In summary, EMPEA strongly supports the proposed reforms and believes that they will ensure the continued commercial viability of English and Scottish limited partnerships as private fund vehicles and, thereby, will improve the competitiveness of the United Kingdom as a jurisdiction of choice for (UK and foreign) private fund managers. In addition, we have reviewed the response prepared by the BVCA. We support and second that response.

Responses 1.

Process for designating private fund limited partnerships (Q1)

We would like to see the introduction of a designation process that is as simple as possible, avoiding unnecessary complexity and burden for private fund managers. With that in mind, we consider that it would be preferable: • not to have to obtain a certificate from a solicitor when requesting designation as a private fund limited partnership as that likely would impose significant additional administrative burden and consequential cost on private fund managers (quite aside from whether it would be possible to obtain such a certificate in all relevant circumstances); and • to be able to request designation as a private fund limited partnership (whether existing or not when the legislative reform order is enacted) at any time so long as the private fund conditions are satisfied when the request is made.

2. White list (Q3, Q4)

We note that unlike in other common fund domiciles (e.g., the State of Delaware, the Cayman Islands, Guernsey, Jersey and Luxembourg), the United Kingdom currently does not have a white list of activities that a limited partner may undertake without jeopardizing its limited liability, and so there is more uncertainty around what activities a limited partner in an English or Scottish limited partnership may undertake relative to the position in other common fund domiciles. A limited partner in a private fund will expect that its liability with respect to such private fund, so far as possible, is limited to the amount of its contractual commitment thereto. Anything that may jeopardize that will be of considerable concern to the limited partner and may result in the limited partner refusing to invest. We welcome very much the inclusion of a white list, and we agree with the activities on the white list. The activities are those that a limited partner in a private fund typically will undertake in monitoring and assessing the private fund. However, we think that the white list should be expressed to be nonexhaustive, so as to avoid any adverse presumption with respect to any activity that is not on the white list.
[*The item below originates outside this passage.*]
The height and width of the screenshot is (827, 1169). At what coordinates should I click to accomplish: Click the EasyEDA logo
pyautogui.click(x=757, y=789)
3. Capital contributions (Q5, Q6, Q7)

A limited partner in a private fund formed as a limited partnership in a common fund domicile other than the United Kingdom will fund its contractual commitment to the private fund by way of capital contributions over the life of the private fund as and when required by the private fund. It is only where a private fund is formed as an English or Scottish limited partnership that (i) a limited partner, without exception, must make a capital contribution on the date of its admission to the private fund and (ii) a limited partner’s contractual commitment to the private fund will be funded partly by way of interestfree advances. Accordingly, we agree with the proposed changes as they will bring UK limited partnership law into line with limited partnership law in other common fund domiciles. That will minimize the need to structure a private fund formed as an English or Scottish limited partnership any differently to how a private fund formed in any other common fund domicile is structured, which may make it easier to market a private fund formed as an English or Scottish limited partnership to investors.

4. Registration and notice requirements (Q9, Q10, Q11)

We agree with the proposed removal of the requirements (i) to register the amount of capital, the general nature of the limited partnership’s business and the term of the limited partnership and (ii) to advertise a notice of certain changes in the Gazette. The proposed changes will reduce the administrative burden on private fund managers, which burden we believe is not justified given the limited benefit that is derived by partners and third parties from compliance with those requirements.